§ **PROVIDED MATERIAL**
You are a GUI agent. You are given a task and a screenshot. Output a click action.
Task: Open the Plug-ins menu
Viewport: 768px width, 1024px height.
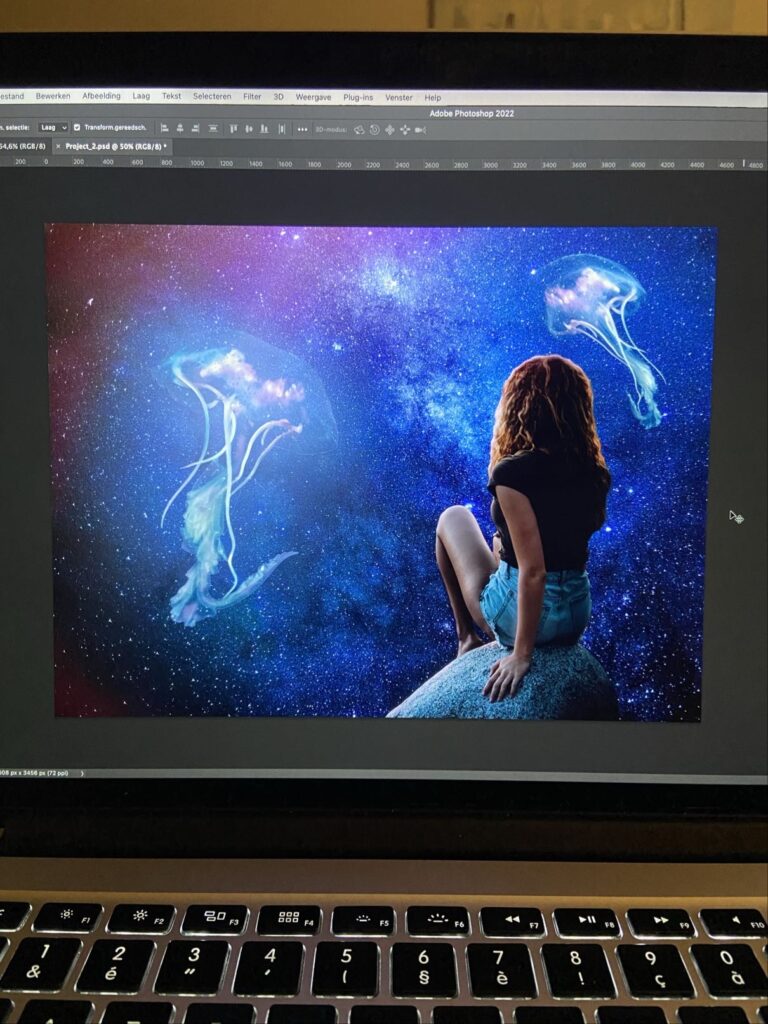[358, 98]
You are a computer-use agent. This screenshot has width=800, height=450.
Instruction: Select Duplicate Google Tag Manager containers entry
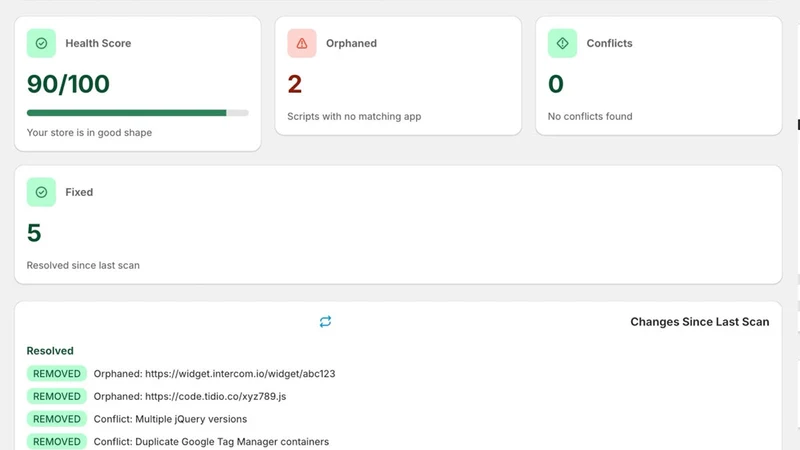(x=211, y=442)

§ **WRITTEN REQUEST**
Arrange the material above as a numbered list, one line per item, leaving out blank lines and the pictures.

§ **ANSWER TO THIS TASK**
1. You are a GUI agent. You are given a task and a screenshot. Output a click action.
2. Task: Open the Plug-ins menu
3. Viewport: 768px width, 1024px height.
4. [358, 98]
5. You are a computer-use agent. This screenshot has width=800, height=450.
6. Instruction: Select Duplicate Google Tag Manager containers entry
7. (x=211, y=442)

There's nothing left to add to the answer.